# Work order
From the line that contains "Given: Open the notifications bell icon" through the closing line of the entries, write out each line exactly; pictures stay out.

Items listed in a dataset

════════

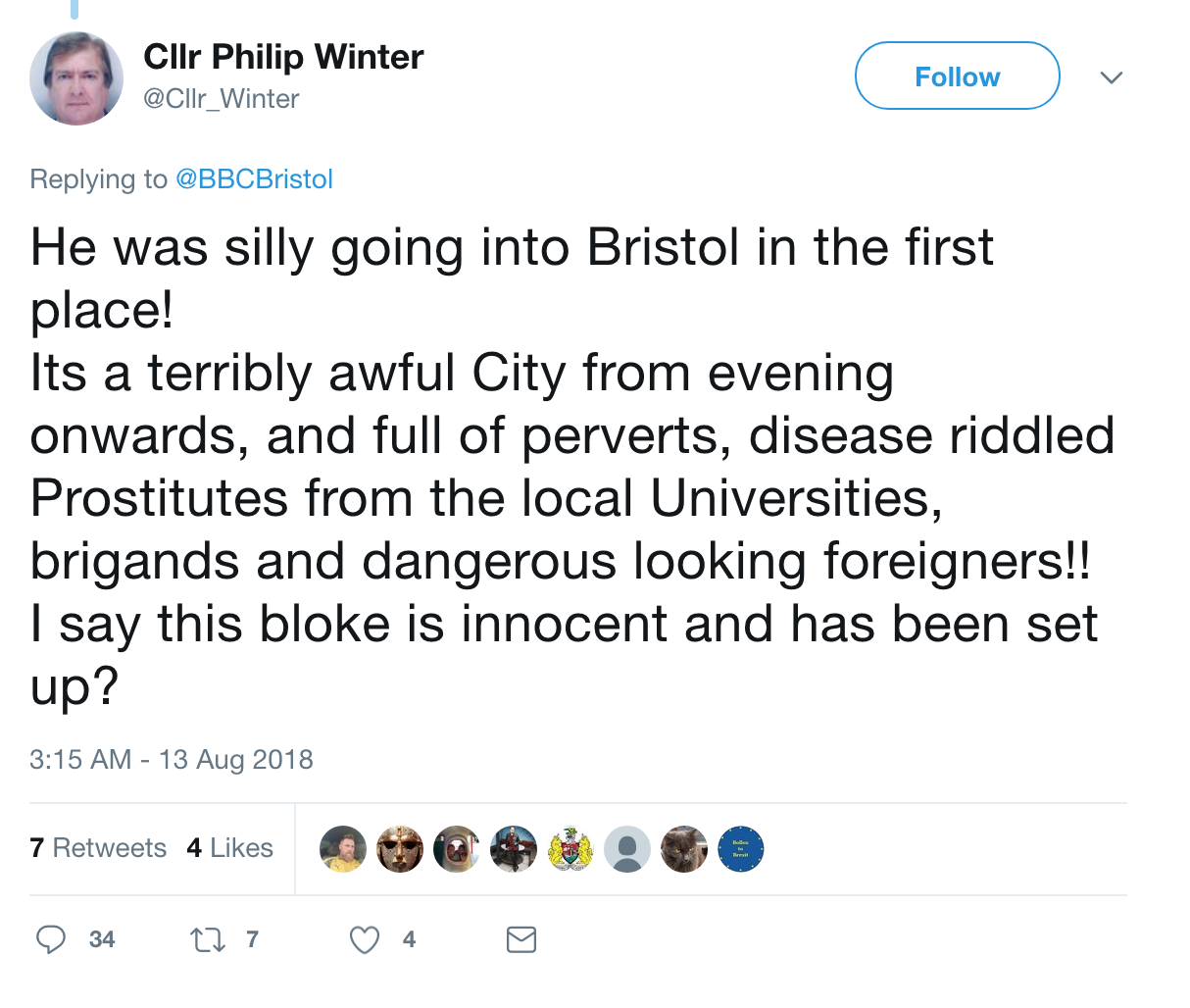The width and height of the screenshot is (1190, 1008).
Task: Open the coat of arms avatar
Action: click(570, 848)
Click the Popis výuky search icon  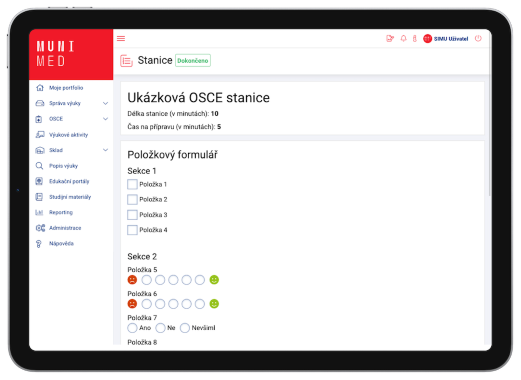[x=39, y=166]
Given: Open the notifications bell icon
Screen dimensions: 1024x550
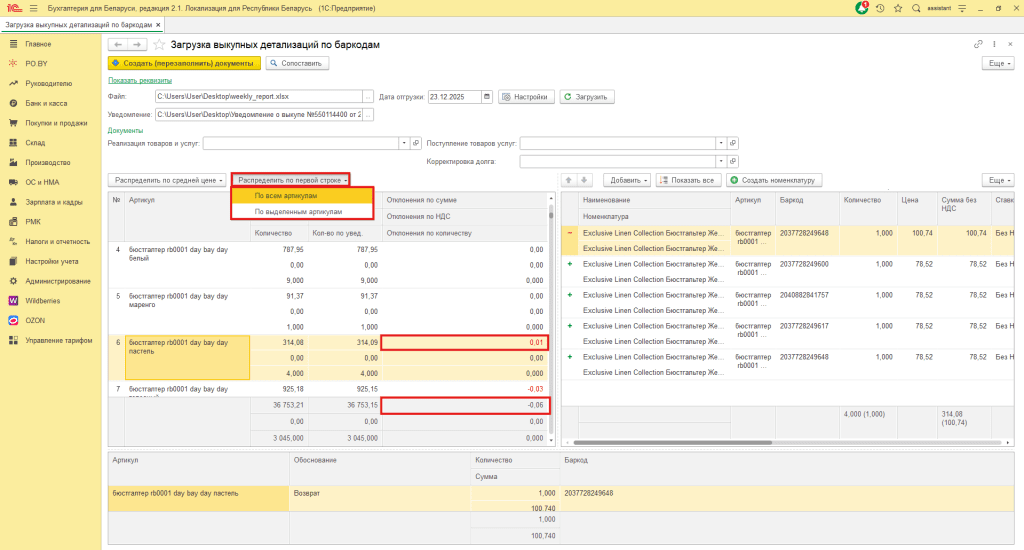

════════

# Exercise result
Given: Open the notifications bell icon
Screen dimensions: 1024x550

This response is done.